Word and element pointing entries
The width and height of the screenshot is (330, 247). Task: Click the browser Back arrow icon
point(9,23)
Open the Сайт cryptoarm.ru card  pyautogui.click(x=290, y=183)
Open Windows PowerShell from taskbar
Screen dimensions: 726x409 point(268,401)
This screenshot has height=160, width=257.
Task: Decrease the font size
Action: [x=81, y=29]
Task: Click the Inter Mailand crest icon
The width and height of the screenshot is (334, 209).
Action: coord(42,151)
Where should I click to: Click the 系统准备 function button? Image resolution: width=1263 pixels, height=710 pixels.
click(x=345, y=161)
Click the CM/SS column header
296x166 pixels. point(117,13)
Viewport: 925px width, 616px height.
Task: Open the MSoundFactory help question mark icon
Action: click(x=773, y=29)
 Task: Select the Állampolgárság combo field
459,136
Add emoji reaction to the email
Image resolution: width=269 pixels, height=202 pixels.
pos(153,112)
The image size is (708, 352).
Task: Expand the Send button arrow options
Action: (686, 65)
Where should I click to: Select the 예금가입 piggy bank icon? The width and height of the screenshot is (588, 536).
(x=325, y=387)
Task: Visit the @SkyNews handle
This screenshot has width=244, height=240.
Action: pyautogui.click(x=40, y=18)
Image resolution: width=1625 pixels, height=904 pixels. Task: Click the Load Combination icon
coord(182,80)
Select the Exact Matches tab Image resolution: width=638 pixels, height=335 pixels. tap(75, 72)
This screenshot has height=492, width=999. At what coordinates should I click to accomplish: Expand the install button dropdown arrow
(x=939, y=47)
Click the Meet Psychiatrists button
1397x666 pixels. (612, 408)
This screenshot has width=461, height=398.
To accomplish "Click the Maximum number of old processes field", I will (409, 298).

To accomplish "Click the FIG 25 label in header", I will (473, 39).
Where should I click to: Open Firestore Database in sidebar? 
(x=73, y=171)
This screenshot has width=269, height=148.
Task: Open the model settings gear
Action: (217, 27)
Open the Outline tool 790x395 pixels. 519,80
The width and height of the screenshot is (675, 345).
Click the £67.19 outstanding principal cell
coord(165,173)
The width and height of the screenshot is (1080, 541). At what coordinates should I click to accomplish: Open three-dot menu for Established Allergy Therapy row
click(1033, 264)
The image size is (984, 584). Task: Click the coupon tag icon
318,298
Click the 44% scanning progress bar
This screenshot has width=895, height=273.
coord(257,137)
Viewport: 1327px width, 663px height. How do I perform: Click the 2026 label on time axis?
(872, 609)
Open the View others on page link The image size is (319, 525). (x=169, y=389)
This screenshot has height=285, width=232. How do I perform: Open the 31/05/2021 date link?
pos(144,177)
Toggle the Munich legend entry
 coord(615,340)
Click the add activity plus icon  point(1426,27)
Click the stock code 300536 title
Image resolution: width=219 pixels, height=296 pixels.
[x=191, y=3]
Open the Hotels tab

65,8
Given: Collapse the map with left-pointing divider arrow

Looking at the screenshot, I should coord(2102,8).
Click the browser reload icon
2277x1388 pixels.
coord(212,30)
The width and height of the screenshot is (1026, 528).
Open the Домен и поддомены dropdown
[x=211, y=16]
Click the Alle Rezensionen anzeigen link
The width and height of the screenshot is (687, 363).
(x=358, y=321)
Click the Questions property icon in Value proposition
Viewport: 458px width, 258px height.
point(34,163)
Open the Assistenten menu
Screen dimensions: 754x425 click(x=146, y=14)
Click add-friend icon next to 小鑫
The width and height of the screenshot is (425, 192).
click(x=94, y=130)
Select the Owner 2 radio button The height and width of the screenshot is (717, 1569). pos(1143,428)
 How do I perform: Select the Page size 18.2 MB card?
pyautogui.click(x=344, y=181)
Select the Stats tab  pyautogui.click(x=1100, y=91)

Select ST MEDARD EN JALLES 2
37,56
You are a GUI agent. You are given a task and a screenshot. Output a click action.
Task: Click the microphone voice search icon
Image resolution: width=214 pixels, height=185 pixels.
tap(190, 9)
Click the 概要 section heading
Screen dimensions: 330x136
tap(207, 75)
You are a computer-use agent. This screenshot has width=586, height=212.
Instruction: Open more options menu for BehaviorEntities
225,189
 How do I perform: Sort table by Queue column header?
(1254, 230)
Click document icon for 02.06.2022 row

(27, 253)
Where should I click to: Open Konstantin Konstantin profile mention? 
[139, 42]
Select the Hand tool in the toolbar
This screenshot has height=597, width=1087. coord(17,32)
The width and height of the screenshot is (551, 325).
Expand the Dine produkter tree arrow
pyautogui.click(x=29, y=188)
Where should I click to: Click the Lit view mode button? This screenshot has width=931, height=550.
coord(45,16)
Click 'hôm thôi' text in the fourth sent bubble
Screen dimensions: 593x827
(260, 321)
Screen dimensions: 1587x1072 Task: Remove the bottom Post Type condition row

# GOAL:
From the lines above, copy each one that contains the string "This". Letter case counts.

# WRITTEN SOLUTION:
This screenshot has height=160, width=257.
This screenshot has width=244, height=240.
This screenshot has height=492, width=999. At what coordinates should I click to accomplish: Expand the install button dropdown arrow
This screenshot has width=461, height=398.
This screenshot has width=269, height=148.
This screenshot has width=895, height=273.
This screenshot has height=285, width=232. How do I perform: Open the 31/05/2021 date link?
You are a computer-use agent. This screenshot has width=586, height=212.
This screenshot has height=597, width=1087. coord(17,32)
Where should I click to: Click the Lit view mode button? This screenshot has width=931, height=550.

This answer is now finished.